Lee Byrne
- Born: Lee Martin Byrne 1 June 1980 (age 46) Bridgend, Wales
- Height: 191 cm (6 ft 3 in)
- Weight: 98 kg (15 st 6 lb)
- Notable relative: Andrea Byrne (wife)

Rugby union career
- Position(s): Fullback, Wing

Amateur team(s)
- Years: Team / Apps / (Points)
- –: Tondu RFC
- –: Bridgend Athletic
- –: Penygraig

Senior career
- Years: Team / Apps / (Points)
- 2003–2005: Llanelli RFC / 41 / (72)
- 2003–2006: Scarlets / 29 / (50)
- 2006–2011: Ospreys / 92 / (145)
- 2011–2014: Clermont / 62 / (45)
- 2014–2015: Dragons / 6 / (0)

International career
- Years: Team / Apps / (Points)
- 2005–2011: Wales / 46 / (55)
- 2009: British & Irish Lions / 1 / (0)
- Correct as of 24 November 2011
- Rugby league career

Playing information
Club
| Years | Team | Pld | T | G | FG | P |
|  | Bridgend Blue Bulls |  |  |  |  |  |

= Lee Byrne =

Welsh rugby player (born 1980)

Lee Byrne (born 1 June 1980) is a Welsh former professional rugby union and rugby league footballer who played in the 2000s and 2010s.

==Club career==
Byrne started his career playing rugby union for Bridgend Athletic RFC; and Tondu RFC, as a full-back or wing, and after being spotted playing rugby league for Bridgend Blue Bulls, he signed for the Llanelli Scarlets.

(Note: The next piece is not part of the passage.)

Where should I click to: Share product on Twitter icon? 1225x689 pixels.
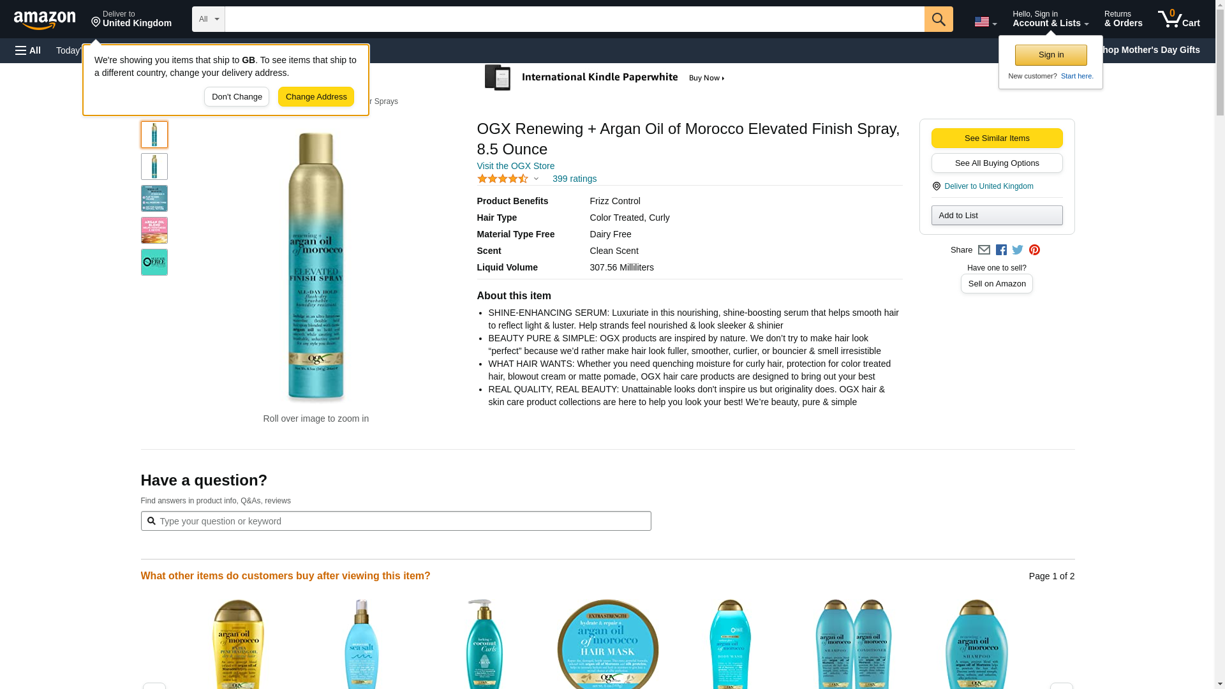click(1018, 250)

While playing against Connacht in 2007, Byrne as a stand-in kicker kicked two penalties and two conversions after fly-half Shaun Connor went off injured.

Given permission to seek a new club for the 2011–12 season, Byrne signed a three-year deal to play for French club ASM Clermont Auvergne, to play his club rugby post the 2011 Rugby World Cup.

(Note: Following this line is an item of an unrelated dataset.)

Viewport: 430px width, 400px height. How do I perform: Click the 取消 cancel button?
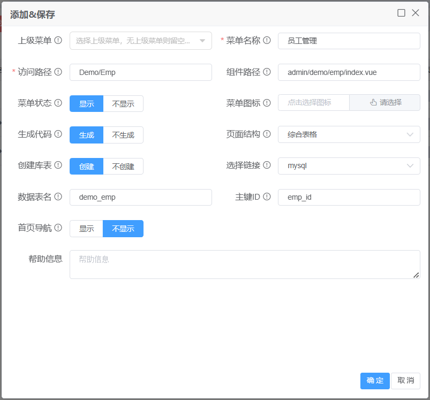(405, 381)
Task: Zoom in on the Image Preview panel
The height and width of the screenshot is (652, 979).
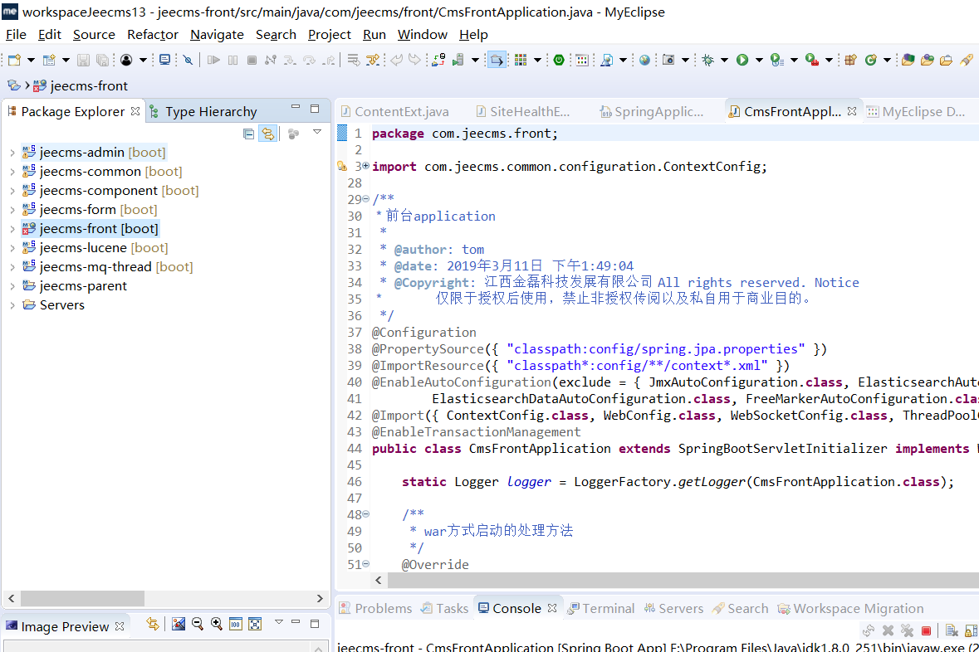Action: pyautogui.click(x=217, y=625)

On 8 January 2014, it was reported that Byrne had agreed to join Newport Gwent Dragons from the end of the 2013–14 season.

On 23 April 2015, it was announced Byrne was to retire from all rugby with immediate effect, after failing to recover from a shoulder injury.

==International career==
Following his performances for the Llanelli Scarlets in both the Celtic League, and the Heineken Cup during the 2005–06 season, he was called up to the national squad for the November Test series. He made his début as a replacement against New Zealand on 5 November at the Millennium Stadium; Wales lost 41–3. He also played in the win over Fiji, and the defeat by South Africa. He has since played during the 2006 Six Nations Championship, and earned a further two caps in a mid-year series against Argentina. His sole appearance in the 2006 Autumn internationals was on the wing against the Pacific Islands. Byrne played in the 2008 Six Nations Championship tournament at full back and was a component of Wales' Grand Slam team.

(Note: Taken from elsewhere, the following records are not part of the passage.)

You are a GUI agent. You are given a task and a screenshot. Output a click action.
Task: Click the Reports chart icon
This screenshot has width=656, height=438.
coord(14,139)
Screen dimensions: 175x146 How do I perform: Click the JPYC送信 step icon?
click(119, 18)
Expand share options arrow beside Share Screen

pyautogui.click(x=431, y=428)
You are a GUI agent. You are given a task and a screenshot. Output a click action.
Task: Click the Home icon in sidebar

He scored tries against England and Italy in the 2008 Six Nations Championship. Following his performances for Wales in the 2008 Autumn Internationals against South Africa, New Zealand, and Australia (which included a try against the latter), Byrne had been tipped not only for a place in the British & Irish Lions squad, but also a place in the starting 15. This was confirmed on 21 April 2009, when Byrne, along with Ireland's Rob Kearney, were selected as one of the British & Irish Lions' fullbacks for the tour. After the fourth tour match he was one of five players to be picked for three of them.

He caused controversy in February 2010 during the Scotland match when Scotland's coach Andy Robinson accused Byrne of diving to get substitute fly-half Phil Godman sent off and give Wales a penalty, from which they scored and went on to win the match.

Byrne was a member of the Wales squad for the 2011 Rugby World Cup. He earned his final cap in the pool match against Fiji.

===International tries===

====Wales====

| Try | Opponent | Location | Venue | Competition | Date | Result |
| 1 | Argentina | Buenos Aires, Argentina | Estadio Jose Amalfitani | 2006 June rugby union tests | 17 June 2006 | Loss |
| 2 | Pacific Islanders | Cardiff, Wales | Millennium Stadium | 2006 Autumn Internationals | 11 November 2006 | Win |
| 3 | England | London, England | Twickenham Stadium | 2008 Six Nations | 2 February 2008 | Win |
| 4 | Italy | Cardiff, Wales | Millennium Stadium | 2008 Six Nations | 3 February 2008 | Win |
5
| 6 | Australia | Cardiff, Wales | Millennium Stadium | 2008 Autumn Internationals | 29 November 2008 | Win |
| 7 | France | Paris, France | Stade de France | 2009 Six Nations | 27 February 2009 | Loss |
| 8 | Scotland | Cardiff, Wales | Millennium Stadium | 2010 Six Nations | 13 February 2010 | Win |
| 9 | New Zealand | Cardiff, Wales | Millennium Stadium | 2010 Autumn Internationals | 27 November 2010 | Loss |
| 10 | Namibia | New Plymouth, New Zealand | Yarrow Stadium | 2011 Rugby World Cup | 26 September 2011 | Win |

==Personal life==
It was announced in March 2011 that Byrne had become engaged to ITV Wales Tonight presenter Andrea Benfield; they married on New Year's Day 2012.

The couple's first child, a daughter, was born in 2019, after being conceived naturally; Byrne had previously been told by doctors that she would likely "never be able to carry her own pregnancy" and spent seven years undergoing IVF treatment.

Byrne has spoken publicly about his dyslexia. It has caused him some setbacks - "There were a couple of times where I would go out and the French players would say I wasn’t picking up French very easily. I remember one of the players saying I was lazy and I wasn't learning. Obviously there was a reason because of my dyslexia, so that upset me a little bit" - but it has not been exclusively a negative for him - "I could see space before it happened - quicker than anybody else - so in a way I suppose it was a gift for me."

In November 2017, Lee Byrne published his autobiography, The Byrne Identity. Sections from it were serialised over four editions of the Western Mail newspaper.